*What is needed*
With nothing added or dropped, copy the data that follows exactly.

(Stored data)
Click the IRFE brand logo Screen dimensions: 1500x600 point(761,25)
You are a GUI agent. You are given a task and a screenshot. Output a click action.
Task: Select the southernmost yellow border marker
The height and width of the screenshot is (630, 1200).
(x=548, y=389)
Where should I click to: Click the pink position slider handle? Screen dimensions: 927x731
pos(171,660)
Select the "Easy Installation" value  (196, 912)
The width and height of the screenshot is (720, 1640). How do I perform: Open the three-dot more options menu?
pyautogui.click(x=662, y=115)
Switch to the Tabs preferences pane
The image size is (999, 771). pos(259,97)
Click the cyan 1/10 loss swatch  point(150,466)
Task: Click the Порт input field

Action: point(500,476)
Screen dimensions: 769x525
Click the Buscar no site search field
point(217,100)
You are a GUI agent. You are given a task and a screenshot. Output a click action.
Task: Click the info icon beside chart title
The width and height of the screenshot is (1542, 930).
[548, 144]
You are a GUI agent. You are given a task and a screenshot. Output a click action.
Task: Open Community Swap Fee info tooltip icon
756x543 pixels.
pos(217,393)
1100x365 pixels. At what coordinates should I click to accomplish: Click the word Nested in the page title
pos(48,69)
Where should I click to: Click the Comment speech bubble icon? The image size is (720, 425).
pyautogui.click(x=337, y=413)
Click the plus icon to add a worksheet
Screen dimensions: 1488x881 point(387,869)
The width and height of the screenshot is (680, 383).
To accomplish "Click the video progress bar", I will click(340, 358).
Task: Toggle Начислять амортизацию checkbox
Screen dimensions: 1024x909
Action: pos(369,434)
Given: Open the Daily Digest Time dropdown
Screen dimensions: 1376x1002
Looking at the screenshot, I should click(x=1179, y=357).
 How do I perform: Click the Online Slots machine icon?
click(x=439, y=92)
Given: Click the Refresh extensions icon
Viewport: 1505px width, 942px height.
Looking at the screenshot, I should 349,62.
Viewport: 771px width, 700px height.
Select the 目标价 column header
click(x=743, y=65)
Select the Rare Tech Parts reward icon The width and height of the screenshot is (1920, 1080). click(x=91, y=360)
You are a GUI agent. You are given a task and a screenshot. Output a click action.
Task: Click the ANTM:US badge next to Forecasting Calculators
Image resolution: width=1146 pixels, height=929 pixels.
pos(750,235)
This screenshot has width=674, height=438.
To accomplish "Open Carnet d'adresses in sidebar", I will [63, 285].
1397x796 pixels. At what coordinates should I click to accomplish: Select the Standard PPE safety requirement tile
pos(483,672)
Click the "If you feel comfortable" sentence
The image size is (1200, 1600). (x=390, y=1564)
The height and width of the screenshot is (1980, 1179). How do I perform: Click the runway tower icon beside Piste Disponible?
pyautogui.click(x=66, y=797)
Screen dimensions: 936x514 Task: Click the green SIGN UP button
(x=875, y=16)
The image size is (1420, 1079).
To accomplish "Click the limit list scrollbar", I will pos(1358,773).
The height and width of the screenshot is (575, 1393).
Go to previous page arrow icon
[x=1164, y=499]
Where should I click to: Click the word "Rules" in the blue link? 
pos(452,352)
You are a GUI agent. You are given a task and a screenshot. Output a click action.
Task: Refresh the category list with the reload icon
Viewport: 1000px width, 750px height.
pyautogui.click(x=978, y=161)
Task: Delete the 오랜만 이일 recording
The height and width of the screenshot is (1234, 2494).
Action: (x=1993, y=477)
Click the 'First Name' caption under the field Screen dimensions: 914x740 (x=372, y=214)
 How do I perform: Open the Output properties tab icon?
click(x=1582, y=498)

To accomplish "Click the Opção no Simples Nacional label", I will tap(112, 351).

*Output of the exercise*
Click the IRFE brand logo Screen dimensions: 1500x600 point(761,25)
You are a GUI agent. You are given a task and a screenshot. Output a click action.
Task: Select the southernmost yellow border marker
The height and width of the screenshot is (630, 1200).
(x=548, y=389)
Where should I click to: Click the pink position slider handle? Screen dimensions: 927x731
pos(171,660)
Select the "Easy Installation" value  (196, 912)
The width and height of the screenshot is (720, 1640). How do I perform: Open the three-dot more options menu?
pyautogui.click(x=662, y=115)
Switch to the Tabs preferences pane
The image size is (999, 771). pos(259,97)
Click the cyan 1/10 loss swatch  point(150,466)
Task: Click the Порт input field

Action: point(500,476)
Screen dimensions: 769x525
Click the Buscar no site search field
point(217,100)
You are a GUI agent. You are given a task and a screenshot. Output a click action.
Task: Click the info icon beside chart title
The width and height of the screenshot is (1542, 930).
[548, 144]
You are a GUI agent. You are given a task and a screenshot. Output a click action.
Task: Open Community Swap Fee info tooltip icon
756x543 pixels.
pos(217,393)
1100x365 pixels. At what coordinates should I click to accomplish: Click the word Nested in the page title
pos(48,69)
Where should I click to: Click the Comment speech bubble icon? The image size is (720, 425).
pyautogui.click(x=337, y=413)
Click the plus icon to add a worksheet
Screen dimensions: 1488x881 point(387,869)
The width and height of the screenshot is (680, 383).
To accomplish "Click the video progress bar", I will click(340, 358).
Task: Toggle Начислять амортизацию checkbox
Screen dimensions: 1024x909
Action: pos(369,434)
Given: Open the Daily Digest Time dropdown
Screen dimensions: 1376x1002
Looking at the screenshot, I should click(x=1179, y=357).
 How do I perform: Click the Online Slots machine icon?
click(x=439, y=92)
Given: Click the Refresh extensions icon
Viewport: 1505px width, 942px height.
Looking at the screenshot, I should 349,62.
Viewport: 771px width, 700px height.
Select the 目标价 column header
click(x=743, y=65)
Select the Rare Tech Parts reward icon The width and height of the screenshot is (1920, 1080). click(x=91, y=360)
You are a GUI agent. You are given a task and a screenshot. Output a click action.
Task: Click the ANTM:US badge next to Forecasting Calculators
Image resolution: width=1146 pixels, height=929 pixels.
pos(750,235)
This screenshot has width=674, height=438.
To accomplish "Open Carnet d'adresses in sidebar", I will [63, 285].
1397x796 pixels. At what coordinates should I click to accomplish: Select the Standard PPE safety requirement tile
pos(483,672)
Click the "If you feel comfortable" sentence
The image size is (1200, 1600). (x=390, y=1564)
The height and width of the screenshot is (1980, 1179). How do I perform: Click the runway tower icon beside Piste Disponible?
pyautogui.click(x=66, y=797)
Screen dimensions: 936x514 Task: Click the green SIGN UP button
(x=875, y=16)
The image size is (1420, 1079).
To accomplish "Click the limit list scrollbar", I will pos(1358,773).
The height and width of the screenshot is (575, 1393).
Go to previous page arrow icon
[x=1164, y=499]
Where should I click to: Click the word "Rules" in the blue link? 
pos(452,352)
You are a GUI agent. You are given a task and a screenshot. Output a click action.
Task: Refresh the category list with the reload icon
Viewport: 1000px width, 750px height.
pyautogui.click(x=978, y=161)
Task: Delete the 오랜만 이일 recording
The height and width of the screenshot is (1234, 2494).
Action: (x=1993, y=477)
Click the 'First Name' caption under the field Screen dimensions: 914x740 (x=372, y=214)
 How do I perform: Open the Output properties tab icon?
click(x=1582, y=498)

To accomplish "Click the Opção no Simples Nacional label", I will tap(112, 351).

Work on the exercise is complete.